A consumer makes online purchase from an e-commerce website. (Antara Photo/Aprillio Akbar)

Three Indonesians Arrested for Malware Attacks Targeting Online Stores


JANUARY 24, 2020

Jakarta. The Indonesian Police have arrested three people accused of using e-commerce data theft framework named JS Sniffer.

The suspects are indentified by their initials K., M.A. and A.N. Police alleged that they had used the JS Sniffer malware to steal customer data from compromised e-commerce websites, including credit card and personal data.

Senior Comr. Himawan Bayu Aji, an officer with the National Police’s cyber crime unit, said on Friday that the malware has infected 2,440 e-commerce websites globally, affecting more than 1.5 million users around the globe.

The three Indonesians are believed to be part of a global network who could illegally access websites in the U.K., South Africa, Australia, the Netherlands and Germany.

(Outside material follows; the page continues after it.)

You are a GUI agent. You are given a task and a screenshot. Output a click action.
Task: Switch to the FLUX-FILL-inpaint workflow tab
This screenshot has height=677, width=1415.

“They looked for vulnerability in these sites, then they created a fake gateway that consumers must go through during transactions,” Bayu said. 

“They have collected data of about 500 credit cards prior to the arrest and they used them for purchases. They have benefited between Rp 300 million [$22,100] and 400 million from the crime,” he said.

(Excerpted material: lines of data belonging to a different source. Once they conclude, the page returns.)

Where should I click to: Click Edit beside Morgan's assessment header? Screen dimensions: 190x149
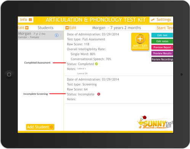[71, 28]
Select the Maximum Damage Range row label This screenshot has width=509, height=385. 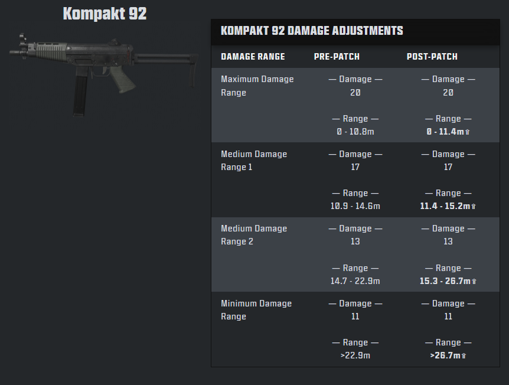pyautogui.click(x=257, y=86)
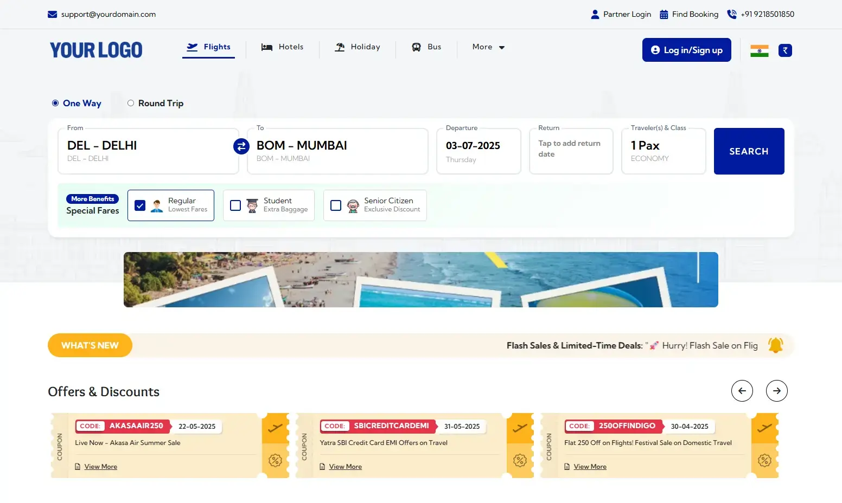Viewport: 842px width, 503px height.
Task: Click the swap origin-destination arrows icon
Action: pyautogui.click(x=241, y=146)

The suspects were able to collect credit card numbers, PayPal accounts, emails, home addresses, phone numbers as well as usernames and passwords used by unsuspected e-commerce users.

The arrest was made under the Night Fury Operation initiated by the Interpol through the Asean Cyber Capability Desk. Under the regional command, the Indonesian Police agreed to share information and evidence to other countries.

Bayu said his team would continue pursuing more suspects. 

For Indonesian e-commerce customers, he suggested three key steps to prevent them from becoming a target of malware attacks. 

First, to use the latest antivirus program; second, to use virtual private network, or VPN, while browsing the internet; and third, to immediately report to bank when noticing unrecognized transactions using his/her credit card or bank account.